What is being asked. Would you return all of this data exactly, leaving nothing out?

==*==

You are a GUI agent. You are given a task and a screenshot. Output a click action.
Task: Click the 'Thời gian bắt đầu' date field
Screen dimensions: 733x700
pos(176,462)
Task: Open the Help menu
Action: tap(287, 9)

==*==

Output below.
You are a GUI agent. You are given a task and a screenshot. Output a click action.
Task: Click the 'Thời gian bắt đầu' date field
Screen dimensions: 733x700
pos(176,462)
Task: Open the Help menu
Action: tap(287, 9)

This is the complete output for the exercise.